Vers une nouvelle crise

Quatre jours après  le brutal effondrement du peso - qui a perdu près de 20 % de sa valeur face au dollar en 48 heures - l'équipe économique du gouvernement de Mauricio Macri (centre-droit) a annoncé hier de nouvelles mesures avant de se rendre à Washington pour reprendre les négociations avec le Fonds monétaire international (FMI). L'institution financière serait prête à débourser de manière anticipée 29 milliards de dollars - sur les 50 prévus dans le cadre d'un prêt sur trois ans accordé  en juin dernier  à l'Argentine - pour permettre au pays d'honorer ses dettes et de respecter ses engagements en matière de réduction du déficit budgétaire (le gouvernement doit le ramener à 1,3 % du PIB en 2019). Une perspective qui préoccupe les Argentins, qui s'attendent à ce que le FMI, en échange de cette avance, impose des conditions drastiques au pays. La situation économique de l'Argentine, déjà compliquée en raison d'une crise financière qui dure depuis le mois d'avril, s'est dégradée à la suite de l'annonce de ce nouvel appel à l'aide au FMI, mercredi matin, lors d'un  discours télévisé de Mauricio Macri. Un message de moins de deux minutes, maladroit et imprécis, qui se voulait rassurant pour les marchés mais n'a pas eu l'effet escompté et a provoqué une fuite massive de capitaux.

Le lendemain, l'Argentine vivait, hallucinée, son «jueves negro» (jeudi noir), les yeux rivés sur les écrans de télévision, alors que le peso s'effondrait sur le marché des changes et que le dollar prenait son envol, jusqu'à dépasser le seuil historique de 40 pesos. Une spirale infernale que seules de  nouvelles mesures d'urgence ont réussi à freiner : la Banque centrale a relevé de 45 à 60 % son taux d'intérêt directeur, un nouveau record mondial, et a injecté plus de 250 millions de dollars sur les marchés. «Il y a un manque de confiance en l'économie argentine, mais nous allons tout faire pour être moins exposés à la volatilité du marché», s'est hâté d'affirmer le ministre de l'Economie Nicolás Dujovne.

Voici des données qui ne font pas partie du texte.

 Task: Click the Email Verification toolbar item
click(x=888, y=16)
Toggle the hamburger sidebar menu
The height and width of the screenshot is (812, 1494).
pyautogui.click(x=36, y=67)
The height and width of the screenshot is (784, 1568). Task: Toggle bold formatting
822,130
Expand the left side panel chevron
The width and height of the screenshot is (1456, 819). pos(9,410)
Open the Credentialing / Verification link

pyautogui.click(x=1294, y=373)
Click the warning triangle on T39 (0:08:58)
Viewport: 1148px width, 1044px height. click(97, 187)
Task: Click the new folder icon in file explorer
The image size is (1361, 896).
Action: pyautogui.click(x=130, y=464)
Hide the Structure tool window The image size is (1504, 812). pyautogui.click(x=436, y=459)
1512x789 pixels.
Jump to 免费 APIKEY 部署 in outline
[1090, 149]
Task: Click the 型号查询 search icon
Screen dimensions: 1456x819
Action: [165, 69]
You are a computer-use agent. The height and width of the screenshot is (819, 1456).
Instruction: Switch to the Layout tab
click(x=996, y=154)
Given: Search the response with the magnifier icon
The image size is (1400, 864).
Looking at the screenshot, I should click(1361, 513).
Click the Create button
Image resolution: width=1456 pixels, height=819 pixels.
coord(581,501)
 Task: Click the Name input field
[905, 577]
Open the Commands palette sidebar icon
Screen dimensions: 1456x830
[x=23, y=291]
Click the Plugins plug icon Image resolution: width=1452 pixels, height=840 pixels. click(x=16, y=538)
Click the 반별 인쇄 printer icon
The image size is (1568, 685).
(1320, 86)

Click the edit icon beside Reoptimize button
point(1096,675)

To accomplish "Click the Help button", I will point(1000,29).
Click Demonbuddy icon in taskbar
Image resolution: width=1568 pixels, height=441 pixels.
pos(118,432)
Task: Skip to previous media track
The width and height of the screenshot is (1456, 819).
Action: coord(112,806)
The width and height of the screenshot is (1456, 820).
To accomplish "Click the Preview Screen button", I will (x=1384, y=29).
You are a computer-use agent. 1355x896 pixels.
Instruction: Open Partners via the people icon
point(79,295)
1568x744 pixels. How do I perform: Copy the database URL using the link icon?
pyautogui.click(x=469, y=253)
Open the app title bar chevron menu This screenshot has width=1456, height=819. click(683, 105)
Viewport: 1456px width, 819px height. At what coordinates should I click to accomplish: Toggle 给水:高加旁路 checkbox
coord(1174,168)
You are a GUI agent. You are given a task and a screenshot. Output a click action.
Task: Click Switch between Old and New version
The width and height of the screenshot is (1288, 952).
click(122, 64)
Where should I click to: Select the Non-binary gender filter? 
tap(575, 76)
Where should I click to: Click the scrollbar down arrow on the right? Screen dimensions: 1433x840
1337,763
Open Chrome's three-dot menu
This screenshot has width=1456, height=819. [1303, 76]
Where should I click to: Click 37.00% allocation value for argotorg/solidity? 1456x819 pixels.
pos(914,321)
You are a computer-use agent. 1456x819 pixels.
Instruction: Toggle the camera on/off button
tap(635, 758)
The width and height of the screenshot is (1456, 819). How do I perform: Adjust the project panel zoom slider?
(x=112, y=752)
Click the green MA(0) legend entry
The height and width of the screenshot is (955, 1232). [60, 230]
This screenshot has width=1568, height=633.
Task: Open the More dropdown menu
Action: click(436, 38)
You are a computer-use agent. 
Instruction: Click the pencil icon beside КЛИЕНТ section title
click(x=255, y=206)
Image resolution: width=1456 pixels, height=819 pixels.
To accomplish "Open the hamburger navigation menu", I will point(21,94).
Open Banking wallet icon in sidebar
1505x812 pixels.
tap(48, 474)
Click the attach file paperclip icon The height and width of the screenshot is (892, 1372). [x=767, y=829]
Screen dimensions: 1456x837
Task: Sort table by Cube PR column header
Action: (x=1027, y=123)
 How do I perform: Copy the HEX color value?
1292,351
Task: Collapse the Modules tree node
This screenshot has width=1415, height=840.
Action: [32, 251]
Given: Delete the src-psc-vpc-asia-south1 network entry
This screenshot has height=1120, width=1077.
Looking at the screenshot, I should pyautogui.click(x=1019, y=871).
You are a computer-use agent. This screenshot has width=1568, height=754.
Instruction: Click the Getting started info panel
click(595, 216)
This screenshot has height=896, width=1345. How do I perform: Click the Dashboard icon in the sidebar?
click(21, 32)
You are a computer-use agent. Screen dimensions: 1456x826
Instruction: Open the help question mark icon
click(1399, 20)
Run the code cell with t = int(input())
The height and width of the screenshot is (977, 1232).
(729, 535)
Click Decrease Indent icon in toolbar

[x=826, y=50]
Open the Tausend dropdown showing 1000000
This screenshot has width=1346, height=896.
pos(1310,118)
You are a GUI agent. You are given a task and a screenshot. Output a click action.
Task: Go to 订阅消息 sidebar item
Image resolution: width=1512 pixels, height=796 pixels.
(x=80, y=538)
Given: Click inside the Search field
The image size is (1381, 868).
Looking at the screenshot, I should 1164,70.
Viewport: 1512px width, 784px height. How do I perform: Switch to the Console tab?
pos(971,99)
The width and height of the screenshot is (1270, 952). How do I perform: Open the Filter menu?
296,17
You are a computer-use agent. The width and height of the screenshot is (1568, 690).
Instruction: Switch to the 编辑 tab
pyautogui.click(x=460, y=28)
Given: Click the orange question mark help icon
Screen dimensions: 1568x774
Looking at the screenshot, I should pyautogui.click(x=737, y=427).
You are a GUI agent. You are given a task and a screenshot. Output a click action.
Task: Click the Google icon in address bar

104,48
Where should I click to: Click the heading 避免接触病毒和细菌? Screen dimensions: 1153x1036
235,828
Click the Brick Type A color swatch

Les prévisions de récession se sont dégradées ces derniers jours, passant de -0,3 % à -1 % du PIB pour 2018. La popularité - déjà au plus mal - de Mauricio Macri en a également pris un coup, et ce alors que le président compte briguer un second mandat l'an prochain. Ce même jeudi noir, sous une pluie torrentielle, le centre de Buenos Aires était paralysé par une immense manifestation en défense de l'université publique, affectée par de fortes coupes budgétaires. Les professeurs réclament notamment une hausse de salaire, à l'instar de Gonzalo Yurkievich, qui enseigne la géographie à l'Université de Buenos Aires : «Dans ce contexte économique, on continue de nous proposer 15 % d'augmentation, alors que l'inflation va dépasser les 30 % cette année». Dans le cortège, sous les parapluies, l'on distingue quelques pancartes avec le slogan «Education, oui. FMI, non». Pour beaucoup d'Argentins, ce nouveau recours à l'institution financière, à qui ils attribuent en partie la responsabilité de la  grave crise de 2001, inquiète. Jusqu'à pousser certains à envisager l'expatriation : «Ce pays va droit dans le mur. Si je veux continuer à étudier et trouver un travail décent, il va falloir que je quitte l'Argentine», estime Sol, étudiante en arts visuels.